_REQUIREMENT 1_
Edit the listing from its first line through the line containing "[x=22, y=21]", replacing "playlists" with "albums" and leaving everything else unchanged.

_TEXT PROVIDED_
_ _ _ _ _
As soon, therefore, as Dinwiddie heard that the French were really building forts in the upper Allegheny valley, he determined to make a formal demand for their withdrawal, and chose as his messenger George Washington, then a young man of twenty-one, and adjutant general of the Virginia militia.
Washington's instructions bade him go to Logstown, on the Ohio, find out all he could as to the whereabouts of the French, and then proceed to the commanding officer, deliver the letter of Dinwiddie, and demand an answer. He was especially charged to ascertain how many French forts had been erected, how many soldiers there were in each, how far apart the posts were, and if they were to be supported from Quebec.[1]
[Footnote 1: Read T.J. Chapman's The, French in the Allegheny Valley, pp. 23-47; Parkman's Montcalm and Wolfe, Vol. I., pp. 128-161; Lodge's George Washington, pp. 62-69.]
With that promptness which distinguished him during his whole life, Washington set out on his perilous journey the very day he received his instructions, and made his way first to Logstown, and then to Fort Le Boeuf, where he delivered Governor Dinwiddie's letter to the French commandant. The reply of Saint-Pierre—for that was the name of the French commandant—was that he would send the letter of Dinwiddie to the governor of Canada, the Marquis Duquesne (doo-kan'), and that, in the meantime, he would hold the fort.
_ _ _ _ _
_Data on locating visible targets_

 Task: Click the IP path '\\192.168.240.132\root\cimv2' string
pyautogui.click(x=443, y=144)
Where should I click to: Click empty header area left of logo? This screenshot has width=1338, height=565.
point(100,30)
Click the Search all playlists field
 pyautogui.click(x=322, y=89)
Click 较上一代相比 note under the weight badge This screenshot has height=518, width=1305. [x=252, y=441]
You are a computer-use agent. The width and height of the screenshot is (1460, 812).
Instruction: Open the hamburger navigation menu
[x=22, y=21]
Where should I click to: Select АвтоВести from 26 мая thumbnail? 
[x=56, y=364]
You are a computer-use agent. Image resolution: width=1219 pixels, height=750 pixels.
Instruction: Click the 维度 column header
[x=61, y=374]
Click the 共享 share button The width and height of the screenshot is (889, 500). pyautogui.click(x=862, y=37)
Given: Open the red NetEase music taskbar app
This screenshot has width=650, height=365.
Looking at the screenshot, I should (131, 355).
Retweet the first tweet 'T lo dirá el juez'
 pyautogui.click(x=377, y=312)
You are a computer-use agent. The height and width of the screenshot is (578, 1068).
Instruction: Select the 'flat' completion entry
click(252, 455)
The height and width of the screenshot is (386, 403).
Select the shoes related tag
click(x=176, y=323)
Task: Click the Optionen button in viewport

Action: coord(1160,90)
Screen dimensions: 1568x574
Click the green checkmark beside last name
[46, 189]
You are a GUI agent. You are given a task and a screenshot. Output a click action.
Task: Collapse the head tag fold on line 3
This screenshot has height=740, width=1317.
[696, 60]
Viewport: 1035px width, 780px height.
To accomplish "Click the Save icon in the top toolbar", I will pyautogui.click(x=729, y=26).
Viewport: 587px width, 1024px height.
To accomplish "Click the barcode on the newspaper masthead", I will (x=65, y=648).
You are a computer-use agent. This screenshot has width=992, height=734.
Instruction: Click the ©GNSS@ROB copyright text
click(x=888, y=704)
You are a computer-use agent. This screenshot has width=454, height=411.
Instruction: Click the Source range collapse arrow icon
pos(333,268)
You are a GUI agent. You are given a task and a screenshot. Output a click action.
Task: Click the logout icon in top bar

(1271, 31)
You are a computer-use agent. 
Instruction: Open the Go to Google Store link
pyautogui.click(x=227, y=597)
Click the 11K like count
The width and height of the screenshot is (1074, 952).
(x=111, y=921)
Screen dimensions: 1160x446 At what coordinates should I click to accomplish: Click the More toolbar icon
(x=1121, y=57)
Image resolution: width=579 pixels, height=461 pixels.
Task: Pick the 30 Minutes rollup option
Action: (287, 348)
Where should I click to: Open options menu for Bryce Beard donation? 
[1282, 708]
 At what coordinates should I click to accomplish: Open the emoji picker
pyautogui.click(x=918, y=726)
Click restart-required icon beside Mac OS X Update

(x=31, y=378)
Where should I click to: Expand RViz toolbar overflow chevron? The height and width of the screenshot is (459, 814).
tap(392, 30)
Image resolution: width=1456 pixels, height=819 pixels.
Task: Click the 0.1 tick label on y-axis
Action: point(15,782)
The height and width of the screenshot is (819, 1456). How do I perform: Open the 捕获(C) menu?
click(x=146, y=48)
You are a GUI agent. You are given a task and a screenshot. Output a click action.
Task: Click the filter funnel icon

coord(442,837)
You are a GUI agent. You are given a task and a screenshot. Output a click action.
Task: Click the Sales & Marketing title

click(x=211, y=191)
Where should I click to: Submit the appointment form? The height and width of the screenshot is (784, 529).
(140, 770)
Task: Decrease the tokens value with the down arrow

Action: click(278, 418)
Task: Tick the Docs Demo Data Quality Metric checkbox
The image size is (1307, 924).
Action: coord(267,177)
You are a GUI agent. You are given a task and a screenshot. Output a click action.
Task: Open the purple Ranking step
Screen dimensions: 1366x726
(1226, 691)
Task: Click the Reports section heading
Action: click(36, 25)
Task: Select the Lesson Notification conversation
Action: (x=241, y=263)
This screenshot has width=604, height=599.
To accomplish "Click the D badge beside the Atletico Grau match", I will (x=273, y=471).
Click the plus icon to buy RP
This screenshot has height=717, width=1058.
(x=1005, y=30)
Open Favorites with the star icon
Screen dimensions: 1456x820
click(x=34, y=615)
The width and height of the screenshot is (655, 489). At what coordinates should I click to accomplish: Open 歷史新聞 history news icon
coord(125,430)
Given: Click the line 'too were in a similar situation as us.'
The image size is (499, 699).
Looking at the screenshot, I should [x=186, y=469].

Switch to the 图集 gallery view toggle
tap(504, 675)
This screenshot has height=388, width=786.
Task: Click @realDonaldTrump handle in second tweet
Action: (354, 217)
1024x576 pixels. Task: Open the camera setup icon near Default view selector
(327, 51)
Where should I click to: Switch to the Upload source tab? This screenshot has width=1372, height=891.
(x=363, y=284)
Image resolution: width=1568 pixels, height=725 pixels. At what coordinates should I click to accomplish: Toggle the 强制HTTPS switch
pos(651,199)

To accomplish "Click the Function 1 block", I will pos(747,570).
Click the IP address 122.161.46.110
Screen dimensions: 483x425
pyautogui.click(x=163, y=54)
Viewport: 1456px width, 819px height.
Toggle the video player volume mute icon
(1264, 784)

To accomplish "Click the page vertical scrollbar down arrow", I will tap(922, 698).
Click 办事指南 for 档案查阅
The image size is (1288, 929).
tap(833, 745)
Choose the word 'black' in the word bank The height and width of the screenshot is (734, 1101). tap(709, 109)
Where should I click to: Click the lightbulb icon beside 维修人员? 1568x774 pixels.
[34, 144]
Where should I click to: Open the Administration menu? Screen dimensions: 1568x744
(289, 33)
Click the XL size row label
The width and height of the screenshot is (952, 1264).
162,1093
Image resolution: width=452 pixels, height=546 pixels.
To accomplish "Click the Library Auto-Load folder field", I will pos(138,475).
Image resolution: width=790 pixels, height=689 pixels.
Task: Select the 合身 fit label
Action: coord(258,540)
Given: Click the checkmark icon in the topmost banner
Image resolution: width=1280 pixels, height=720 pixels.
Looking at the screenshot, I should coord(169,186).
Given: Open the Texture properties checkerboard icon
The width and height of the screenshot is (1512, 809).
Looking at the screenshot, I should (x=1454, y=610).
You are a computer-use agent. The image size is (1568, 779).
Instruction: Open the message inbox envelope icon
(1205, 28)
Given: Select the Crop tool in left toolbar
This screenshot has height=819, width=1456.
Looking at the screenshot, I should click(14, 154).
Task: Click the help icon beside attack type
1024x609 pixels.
_ _ _ _ _
_REQUIREMENT 2_
Copy the passage about Washington's mission to the French from "As soon, therefore, as" to "the Virginia militia.", keeping every word and mark the same.

_TASK RESULT 1_
 Task: Click the IP path '\\192.168.240.132\root\cimv2' string
pyautogui.click(x=443, y=144)
Where should I click to: Click empty header area left of logo? This screenshot has width=1338, height=565.
point(100,30)
Click the Search all albums field
 pyautogui.click(x=322, y=89)
Click 较上一代相比 note under the weight badge This screenshot has height=518, width=1305. [x=252, y=441]
You are a computer-use agent. The width and height of the screenshot is (1460, 812).
Instruction: Open the hamburger navigation menu
[x=22, y=21]

_TASK RESULT 2_
As soon, therefore, as Dinwiddie heard that the French were really building forts in the upper Allegheny valley, he determined to make a formal demand for their withdrawal, and chose as his messenger George Washington, then a young man of twenty-one, and adjutant general of the Virginia militia.